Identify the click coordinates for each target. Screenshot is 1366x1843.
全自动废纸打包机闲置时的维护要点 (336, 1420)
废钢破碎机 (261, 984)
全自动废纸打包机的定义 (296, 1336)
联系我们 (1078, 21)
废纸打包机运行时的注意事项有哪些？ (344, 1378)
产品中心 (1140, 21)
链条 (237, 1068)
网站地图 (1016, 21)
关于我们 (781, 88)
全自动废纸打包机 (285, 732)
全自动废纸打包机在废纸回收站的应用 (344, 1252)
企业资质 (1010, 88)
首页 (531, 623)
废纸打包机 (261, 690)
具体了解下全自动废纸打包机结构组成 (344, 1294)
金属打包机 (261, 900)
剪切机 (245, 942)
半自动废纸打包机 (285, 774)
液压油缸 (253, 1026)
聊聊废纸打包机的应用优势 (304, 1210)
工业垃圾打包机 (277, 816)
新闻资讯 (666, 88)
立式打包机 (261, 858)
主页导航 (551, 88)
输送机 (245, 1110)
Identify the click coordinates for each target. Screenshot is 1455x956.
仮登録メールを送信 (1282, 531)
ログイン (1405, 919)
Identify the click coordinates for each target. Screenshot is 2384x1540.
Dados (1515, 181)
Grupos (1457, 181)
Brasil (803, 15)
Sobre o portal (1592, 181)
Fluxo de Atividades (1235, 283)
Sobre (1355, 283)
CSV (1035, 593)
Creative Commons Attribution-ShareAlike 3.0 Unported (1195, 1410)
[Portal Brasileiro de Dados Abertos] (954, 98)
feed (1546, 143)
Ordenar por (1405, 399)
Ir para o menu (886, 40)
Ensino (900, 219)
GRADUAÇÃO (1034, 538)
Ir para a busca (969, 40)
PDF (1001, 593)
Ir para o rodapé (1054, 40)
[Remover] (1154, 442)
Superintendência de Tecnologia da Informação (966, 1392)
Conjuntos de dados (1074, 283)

● **Exercise directions**: Among the lines above, find the one with "Sobre o portal (1592, 181)" and the one with "PDF (1001, 593)". Quote both and everything between them, exactly.

● **Answer space**:
Sobre o portal (1592, 181)
Fluxo de Atividades (1235, 283)
Sobre (1355, 283)
CSV (1035, 593)
Creative Commons Attribution-ShareAlike 3.0 Unported (1195, 1410)
[Portal Brasileiro de Dados Abertos] (954, 98)
feed (1546, 143)
Ordenar por (1405, 399)
Ir para o menu (886, 40)
Ensino (900, 219)
GRADUAÇÃO (1034, 538)
Ir para a busca (969, 40)
PDF (1001, 593)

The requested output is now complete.